The key points here are that a physics is a counterfactual description of the environment. You have to have language to formalize relationships between objects. In standard physics (and most of science) we use math[0], though we use several languages (different algebras, different groups, different branches, etc) of math to describe different phenomena. But the point is that an equation is designed to be the maximum compression of that description. I don't really care if you use numbers or symbols, what matters is if you have counterfactual, testable, consistent, and concise descriptions of "the world".
Oddly enough, there are a lot of physicists and former physicists that work in ML but it is fairly uncommon for them to be working on "world modeling." I can tell you from my own experience talking to people who research world models that they respond to my concerns as "we just care if it works" as if that is also not my primary concern. Who the fuck isn't concerned with that? Philosophers?
[0] It can be easy to read "The Unreasonable Effectiveness of Mathematics in the Natural Sciences" out of context as we're >60 years past where math has been the lingua Franca of science. But math is a language, we invented it, and it should be surprising that this language is so powerful that we can work out the motion of the stars from a piece of paper. Math is really the closest thing we have to a magical language https://web.archive.org/web/20210212111540/http://www.dartmo...

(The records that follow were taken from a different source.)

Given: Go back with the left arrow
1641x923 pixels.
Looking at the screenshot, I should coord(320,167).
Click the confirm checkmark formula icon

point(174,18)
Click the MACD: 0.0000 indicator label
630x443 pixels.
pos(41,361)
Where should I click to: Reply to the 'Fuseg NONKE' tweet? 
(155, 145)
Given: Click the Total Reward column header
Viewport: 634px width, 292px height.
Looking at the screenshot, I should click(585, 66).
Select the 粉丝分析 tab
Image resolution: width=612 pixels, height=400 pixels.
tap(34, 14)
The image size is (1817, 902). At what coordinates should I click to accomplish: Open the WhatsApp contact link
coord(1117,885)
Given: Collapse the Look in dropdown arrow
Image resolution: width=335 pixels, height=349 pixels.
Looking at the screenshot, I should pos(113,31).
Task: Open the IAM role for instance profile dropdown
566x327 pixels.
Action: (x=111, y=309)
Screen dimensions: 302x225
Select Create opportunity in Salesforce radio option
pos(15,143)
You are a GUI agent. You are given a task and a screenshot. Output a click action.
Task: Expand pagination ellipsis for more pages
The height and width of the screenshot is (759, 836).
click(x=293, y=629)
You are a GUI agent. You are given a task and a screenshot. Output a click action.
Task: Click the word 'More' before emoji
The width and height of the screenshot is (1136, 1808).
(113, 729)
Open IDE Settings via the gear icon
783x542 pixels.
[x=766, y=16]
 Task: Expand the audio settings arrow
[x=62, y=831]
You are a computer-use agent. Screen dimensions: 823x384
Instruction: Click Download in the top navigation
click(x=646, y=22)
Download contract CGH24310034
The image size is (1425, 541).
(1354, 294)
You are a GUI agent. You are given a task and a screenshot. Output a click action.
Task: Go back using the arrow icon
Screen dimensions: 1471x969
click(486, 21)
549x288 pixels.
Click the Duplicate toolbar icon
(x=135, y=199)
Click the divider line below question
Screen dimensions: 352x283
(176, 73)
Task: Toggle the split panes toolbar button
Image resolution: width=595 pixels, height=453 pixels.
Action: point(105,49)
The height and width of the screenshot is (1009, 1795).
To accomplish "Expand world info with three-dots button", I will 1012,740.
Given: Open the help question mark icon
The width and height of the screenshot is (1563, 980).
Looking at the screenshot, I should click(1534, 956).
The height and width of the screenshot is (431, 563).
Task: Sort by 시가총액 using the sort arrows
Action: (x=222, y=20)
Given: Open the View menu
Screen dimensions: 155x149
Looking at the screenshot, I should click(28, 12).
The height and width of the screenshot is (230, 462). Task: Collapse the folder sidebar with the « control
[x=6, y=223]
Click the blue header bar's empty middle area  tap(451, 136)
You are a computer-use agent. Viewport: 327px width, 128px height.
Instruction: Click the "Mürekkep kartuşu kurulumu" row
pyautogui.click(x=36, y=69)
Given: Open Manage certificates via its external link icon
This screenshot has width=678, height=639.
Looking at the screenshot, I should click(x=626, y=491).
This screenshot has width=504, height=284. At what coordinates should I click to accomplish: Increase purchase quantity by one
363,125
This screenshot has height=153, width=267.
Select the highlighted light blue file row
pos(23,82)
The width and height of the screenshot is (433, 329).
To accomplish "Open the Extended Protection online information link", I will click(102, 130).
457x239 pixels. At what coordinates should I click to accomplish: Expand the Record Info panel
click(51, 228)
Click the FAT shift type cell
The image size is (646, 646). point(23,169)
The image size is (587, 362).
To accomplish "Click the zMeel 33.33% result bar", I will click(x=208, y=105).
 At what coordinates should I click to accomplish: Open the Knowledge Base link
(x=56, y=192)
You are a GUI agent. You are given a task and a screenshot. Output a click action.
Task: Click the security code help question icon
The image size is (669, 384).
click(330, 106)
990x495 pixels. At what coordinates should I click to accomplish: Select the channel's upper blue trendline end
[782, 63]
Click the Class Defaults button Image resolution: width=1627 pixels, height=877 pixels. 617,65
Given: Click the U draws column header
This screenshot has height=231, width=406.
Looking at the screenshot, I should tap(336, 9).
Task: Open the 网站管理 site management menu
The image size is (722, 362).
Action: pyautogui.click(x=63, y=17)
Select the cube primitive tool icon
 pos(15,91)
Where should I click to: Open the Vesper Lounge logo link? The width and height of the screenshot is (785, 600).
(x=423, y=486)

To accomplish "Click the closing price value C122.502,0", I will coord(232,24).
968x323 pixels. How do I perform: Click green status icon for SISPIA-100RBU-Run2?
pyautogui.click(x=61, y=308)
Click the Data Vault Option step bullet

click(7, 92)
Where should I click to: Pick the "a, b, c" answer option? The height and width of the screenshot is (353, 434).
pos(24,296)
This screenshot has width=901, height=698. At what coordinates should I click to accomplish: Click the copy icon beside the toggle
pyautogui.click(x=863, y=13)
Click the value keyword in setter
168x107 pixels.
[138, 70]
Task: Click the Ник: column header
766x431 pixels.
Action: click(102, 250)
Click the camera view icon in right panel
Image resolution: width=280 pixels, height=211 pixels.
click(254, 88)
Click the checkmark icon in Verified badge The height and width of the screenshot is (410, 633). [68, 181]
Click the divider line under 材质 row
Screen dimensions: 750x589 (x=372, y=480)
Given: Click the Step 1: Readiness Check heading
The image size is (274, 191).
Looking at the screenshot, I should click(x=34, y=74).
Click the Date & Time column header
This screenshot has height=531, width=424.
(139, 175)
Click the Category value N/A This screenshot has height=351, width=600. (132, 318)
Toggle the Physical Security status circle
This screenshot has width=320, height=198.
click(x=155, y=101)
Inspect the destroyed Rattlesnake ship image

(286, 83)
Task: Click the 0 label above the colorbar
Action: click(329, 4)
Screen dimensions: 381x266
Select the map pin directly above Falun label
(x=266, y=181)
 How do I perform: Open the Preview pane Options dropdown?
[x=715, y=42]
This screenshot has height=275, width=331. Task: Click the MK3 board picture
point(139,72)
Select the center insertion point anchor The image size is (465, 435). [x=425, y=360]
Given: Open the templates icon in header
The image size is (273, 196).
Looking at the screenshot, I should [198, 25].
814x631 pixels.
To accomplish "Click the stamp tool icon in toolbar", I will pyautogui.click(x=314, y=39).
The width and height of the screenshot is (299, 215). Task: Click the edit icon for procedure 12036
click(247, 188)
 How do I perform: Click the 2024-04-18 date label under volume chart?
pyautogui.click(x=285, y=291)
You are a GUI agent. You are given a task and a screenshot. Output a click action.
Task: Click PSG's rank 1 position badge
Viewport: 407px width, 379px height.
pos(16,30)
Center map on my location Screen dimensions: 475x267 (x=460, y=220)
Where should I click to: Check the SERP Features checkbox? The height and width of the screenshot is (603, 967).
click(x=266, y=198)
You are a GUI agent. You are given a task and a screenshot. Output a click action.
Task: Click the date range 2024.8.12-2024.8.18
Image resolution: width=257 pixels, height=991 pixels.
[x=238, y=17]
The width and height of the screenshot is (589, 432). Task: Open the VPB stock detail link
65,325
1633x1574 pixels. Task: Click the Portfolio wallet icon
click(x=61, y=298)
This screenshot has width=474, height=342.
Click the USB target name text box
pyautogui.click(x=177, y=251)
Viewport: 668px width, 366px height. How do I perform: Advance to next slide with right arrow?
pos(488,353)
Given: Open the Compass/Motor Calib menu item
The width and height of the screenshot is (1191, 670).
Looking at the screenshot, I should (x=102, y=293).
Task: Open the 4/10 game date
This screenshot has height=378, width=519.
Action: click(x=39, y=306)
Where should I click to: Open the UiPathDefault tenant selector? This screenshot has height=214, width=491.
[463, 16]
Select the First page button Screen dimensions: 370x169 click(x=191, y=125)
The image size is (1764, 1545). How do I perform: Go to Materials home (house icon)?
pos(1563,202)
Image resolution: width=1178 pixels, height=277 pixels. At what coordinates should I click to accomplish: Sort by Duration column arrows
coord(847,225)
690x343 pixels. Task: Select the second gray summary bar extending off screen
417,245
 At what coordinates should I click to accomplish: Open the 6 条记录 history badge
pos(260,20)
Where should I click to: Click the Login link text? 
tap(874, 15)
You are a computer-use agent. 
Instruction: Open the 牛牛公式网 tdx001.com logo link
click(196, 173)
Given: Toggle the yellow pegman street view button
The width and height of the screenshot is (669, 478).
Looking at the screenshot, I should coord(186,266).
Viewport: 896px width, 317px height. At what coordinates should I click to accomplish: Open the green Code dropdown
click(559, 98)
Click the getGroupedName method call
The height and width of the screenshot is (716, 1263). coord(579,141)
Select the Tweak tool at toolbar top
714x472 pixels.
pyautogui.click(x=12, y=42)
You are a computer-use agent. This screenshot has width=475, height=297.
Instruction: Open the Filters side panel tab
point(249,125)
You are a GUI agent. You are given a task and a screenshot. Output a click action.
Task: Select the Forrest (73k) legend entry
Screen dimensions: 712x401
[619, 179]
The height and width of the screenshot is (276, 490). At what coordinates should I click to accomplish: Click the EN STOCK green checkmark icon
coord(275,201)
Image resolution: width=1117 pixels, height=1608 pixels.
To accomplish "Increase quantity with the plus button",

We don't need to agree on one very specific meaning, which is good, because we would fail.
Combine these 2, and we can have moving cameras as needed (long takes). This is going to make storytelling very expressive.
Incredible times! Here's a bet: We'll have a AI superstar (A-list level) in the next 12 months.
I’m willing to take that bet. Name any amount you’re willing to lose.
Before you agree: movies take more than 1 year to make and get published, and it takes more than 1 movie to make somebody an a-lister
Same terms - gentlemen's agreement. The loser owes the winner a meal whenever they meet :). For a HN visitor to blore, I'll happy to host a meal anyway :)
finally! we should come up for a term for this new tech... maybe computer generated imagery?